What did he say about prototype drugs in red?
They are representative class drugs he wants you to know.
What did he say about brand names?
Do not focus on them; focus on generic names/class patterns.
What did he say not to over-study?
Do not over-study giant side-effect lists, detailed PK trivia, or every busy speaker-note detail.
What should you prioritize from the review transcript?
Nephron structure, three-layer filtration barrier, macula densa/TGF, sodium and water handling by region, transporter-location matches, diuretic sites/MOA/prototypes, and RAAS basics.
If a question asks where the highest sodium reabsorption occurs, what is the answer and why?

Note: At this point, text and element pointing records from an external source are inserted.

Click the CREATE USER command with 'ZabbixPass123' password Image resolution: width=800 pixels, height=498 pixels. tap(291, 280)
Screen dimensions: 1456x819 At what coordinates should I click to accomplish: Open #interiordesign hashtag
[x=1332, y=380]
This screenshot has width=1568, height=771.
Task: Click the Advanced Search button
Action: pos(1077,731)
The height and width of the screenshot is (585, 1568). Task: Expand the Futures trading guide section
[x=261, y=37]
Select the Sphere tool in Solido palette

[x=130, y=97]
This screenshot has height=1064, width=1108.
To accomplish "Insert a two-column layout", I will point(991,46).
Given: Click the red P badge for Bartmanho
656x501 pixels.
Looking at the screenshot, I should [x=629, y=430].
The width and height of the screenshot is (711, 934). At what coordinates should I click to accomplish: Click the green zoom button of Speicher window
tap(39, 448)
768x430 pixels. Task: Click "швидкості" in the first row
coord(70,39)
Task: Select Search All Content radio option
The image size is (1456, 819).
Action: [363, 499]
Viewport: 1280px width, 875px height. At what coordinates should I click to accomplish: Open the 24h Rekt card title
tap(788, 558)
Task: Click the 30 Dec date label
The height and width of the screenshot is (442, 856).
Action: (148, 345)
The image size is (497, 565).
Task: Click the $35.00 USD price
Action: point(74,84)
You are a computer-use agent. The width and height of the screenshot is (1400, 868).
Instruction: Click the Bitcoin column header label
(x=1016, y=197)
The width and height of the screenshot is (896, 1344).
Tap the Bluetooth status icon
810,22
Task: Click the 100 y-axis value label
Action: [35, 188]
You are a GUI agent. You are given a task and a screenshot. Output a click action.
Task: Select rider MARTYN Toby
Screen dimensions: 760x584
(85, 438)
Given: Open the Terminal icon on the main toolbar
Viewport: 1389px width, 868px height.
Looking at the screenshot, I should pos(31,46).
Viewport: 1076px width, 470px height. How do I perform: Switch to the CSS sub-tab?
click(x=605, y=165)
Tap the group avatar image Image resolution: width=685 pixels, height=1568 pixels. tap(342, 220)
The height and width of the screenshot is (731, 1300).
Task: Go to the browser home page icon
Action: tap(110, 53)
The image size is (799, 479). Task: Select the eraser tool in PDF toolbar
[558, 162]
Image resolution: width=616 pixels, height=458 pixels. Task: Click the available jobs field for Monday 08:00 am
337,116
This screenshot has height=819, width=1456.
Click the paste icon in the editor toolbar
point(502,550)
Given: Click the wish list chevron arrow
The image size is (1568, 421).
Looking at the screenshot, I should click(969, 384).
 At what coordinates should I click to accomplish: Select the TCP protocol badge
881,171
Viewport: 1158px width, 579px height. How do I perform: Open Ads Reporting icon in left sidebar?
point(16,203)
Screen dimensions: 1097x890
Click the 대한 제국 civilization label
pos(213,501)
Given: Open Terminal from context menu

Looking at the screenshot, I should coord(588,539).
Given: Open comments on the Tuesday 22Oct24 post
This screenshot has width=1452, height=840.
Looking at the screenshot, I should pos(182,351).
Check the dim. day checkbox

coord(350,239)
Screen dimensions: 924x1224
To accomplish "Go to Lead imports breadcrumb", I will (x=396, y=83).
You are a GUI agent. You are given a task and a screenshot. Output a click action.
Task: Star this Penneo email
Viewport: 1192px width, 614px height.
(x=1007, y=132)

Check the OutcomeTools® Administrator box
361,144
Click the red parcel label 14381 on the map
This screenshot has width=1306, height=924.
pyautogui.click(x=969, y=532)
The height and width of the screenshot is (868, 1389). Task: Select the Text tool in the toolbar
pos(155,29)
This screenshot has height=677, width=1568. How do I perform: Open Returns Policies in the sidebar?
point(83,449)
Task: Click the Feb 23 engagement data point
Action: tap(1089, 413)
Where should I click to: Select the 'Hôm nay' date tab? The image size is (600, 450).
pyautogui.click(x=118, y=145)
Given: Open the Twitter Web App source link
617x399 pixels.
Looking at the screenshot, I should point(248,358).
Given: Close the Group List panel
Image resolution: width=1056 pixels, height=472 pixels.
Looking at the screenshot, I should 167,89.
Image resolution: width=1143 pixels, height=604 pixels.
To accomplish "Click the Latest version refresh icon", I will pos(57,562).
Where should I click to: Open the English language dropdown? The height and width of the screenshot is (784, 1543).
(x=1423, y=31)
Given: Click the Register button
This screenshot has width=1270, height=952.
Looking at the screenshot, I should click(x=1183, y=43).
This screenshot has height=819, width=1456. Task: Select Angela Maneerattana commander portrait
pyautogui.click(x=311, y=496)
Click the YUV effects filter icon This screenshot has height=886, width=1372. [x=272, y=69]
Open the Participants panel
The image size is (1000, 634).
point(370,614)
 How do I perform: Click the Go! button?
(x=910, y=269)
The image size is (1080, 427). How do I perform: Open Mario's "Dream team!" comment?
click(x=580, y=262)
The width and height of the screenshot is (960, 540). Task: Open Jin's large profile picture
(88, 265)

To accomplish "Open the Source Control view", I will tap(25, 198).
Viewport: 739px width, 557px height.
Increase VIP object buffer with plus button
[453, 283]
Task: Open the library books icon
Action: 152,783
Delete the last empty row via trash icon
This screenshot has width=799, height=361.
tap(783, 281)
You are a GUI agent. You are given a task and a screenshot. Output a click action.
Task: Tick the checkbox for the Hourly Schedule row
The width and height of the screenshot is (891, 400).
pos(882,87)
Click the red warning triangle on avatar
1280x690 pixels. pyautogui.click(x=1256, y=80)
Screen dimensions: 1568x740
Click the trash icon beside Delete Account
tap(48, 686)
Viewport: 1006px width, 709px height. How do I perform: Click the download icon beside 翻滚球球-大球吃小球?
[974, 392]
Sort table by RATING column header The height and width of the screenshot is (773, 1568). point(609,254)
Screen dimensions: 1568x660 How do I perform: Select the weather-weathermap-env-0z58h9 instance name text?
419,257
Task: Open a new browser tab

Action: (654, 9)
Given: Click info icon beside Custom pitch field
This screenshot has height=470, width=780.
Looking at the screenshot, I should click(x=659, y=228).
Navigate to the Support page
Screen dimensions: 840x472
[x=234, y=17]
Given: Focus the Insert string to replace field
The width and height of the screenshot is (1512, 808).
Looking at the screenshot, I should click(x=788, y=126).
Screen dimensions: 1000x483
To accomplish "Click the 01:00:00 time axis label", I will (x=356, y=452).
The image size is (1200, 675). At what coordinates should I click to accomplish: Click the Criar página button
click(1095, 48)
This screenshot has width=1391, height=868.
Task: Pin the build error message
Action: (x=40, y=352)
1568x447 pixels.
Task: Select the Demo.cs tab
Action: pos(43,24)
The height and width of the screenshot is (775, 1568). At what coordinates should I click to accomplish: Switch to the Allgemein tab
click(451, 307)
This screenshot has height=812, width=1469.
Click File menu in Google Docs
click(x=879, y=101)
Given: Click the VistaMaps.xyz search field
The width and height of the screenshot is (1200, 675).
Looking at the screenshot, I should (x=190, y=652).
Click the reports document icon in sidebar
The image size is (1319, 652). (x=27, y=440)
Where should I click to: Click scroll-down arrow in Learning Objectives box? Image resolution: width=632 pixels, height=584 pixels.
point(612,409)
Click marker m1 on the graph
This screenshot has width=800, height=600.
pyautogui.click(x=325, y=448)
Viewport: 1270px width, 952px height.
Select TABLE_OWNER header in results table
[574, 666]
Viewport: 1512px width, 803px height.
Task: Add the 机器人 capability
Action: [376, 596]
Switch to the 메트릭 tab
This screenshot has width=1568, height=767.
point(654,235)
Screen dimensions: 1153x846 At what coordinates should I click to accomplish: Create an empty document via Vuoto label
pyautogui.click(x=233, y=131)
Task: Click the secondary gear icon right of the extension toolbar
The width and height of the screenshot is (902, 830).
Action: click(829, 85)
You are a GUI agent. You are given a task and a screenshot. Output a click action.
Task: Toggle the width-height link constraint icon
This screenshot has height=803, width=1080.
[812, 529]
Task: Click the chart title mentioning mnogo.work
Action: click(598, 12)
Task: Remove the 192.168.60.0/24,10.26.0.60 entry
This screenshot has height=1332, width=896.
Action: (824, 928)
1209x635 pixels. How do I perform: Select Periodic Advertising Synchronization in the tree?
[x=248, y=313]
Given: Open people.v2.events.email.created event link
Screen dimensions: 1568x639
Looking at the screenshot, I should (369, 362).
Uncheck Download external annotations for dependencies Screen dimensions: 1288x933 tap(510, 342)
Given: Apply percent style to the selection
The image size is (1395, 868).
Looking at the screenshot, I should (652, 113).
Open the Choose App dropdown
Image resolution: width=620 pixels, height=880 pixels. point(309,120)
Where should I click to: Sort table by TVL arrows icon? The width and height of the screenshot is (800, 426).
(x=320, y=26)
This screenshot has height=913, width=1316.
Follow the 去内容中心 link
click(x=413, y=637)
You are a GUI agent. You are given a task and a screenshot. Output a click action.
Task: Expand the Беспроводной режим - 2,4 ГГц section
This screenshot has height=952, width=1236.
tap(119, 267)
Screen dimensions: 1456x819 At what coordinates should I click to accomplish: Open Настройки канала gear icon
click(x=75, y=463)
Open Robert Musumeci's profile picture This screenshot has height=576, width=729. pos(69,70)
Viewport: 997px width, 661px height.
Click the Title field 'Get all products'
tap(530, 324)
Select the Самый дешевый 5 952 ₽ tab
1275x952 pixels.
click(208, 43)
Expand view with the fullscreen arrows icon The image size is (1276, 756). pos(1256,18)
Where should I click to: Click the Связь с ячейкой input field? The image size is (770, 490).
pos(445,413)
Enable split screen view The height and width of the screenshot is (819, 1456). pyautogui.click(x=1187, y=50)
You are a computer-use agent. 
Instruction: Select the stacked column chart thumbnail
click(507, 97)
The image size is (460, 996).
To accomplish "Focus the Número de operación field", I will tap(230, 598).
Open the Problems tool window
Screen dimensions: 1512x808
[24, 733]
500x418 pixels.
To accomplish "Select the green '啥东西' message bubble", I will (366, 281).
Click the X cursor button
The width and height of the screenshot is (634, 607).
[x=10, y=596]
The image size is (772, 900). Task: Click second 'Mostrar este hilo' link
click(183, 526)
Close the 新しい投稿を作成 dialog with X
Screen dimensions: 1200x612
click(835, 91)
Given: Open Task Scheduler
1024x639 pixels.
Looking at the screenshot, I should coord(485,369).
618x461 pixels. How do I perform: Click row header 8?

Proximal convoluted tubule (PCT), because it is the major bulk reclamation site for sodium and other solutes.
If a question asks which nephron region is associated with water reclamation via aquaporin concept, what is the core answer?
Descending limb (and broadly the water-reclamation portions of the nephron).
If a question asks where fine salt control happens, what is the core answer?
Distal convoluted tubule.
If a question asks where aldosterone acts, what is the core answer?
Collecting duct.
If a question asks which diuretic class works at NKCC2, what is the answer?
Loop diuretics.
If a question asks which diuretic class works at NCC, what is the answer?
Thiazides.
If a question asks which diuretic class works at ENaC, what is the answer?
Potassium-sparing diuretics (ENaC blockers, e.g., amiloride).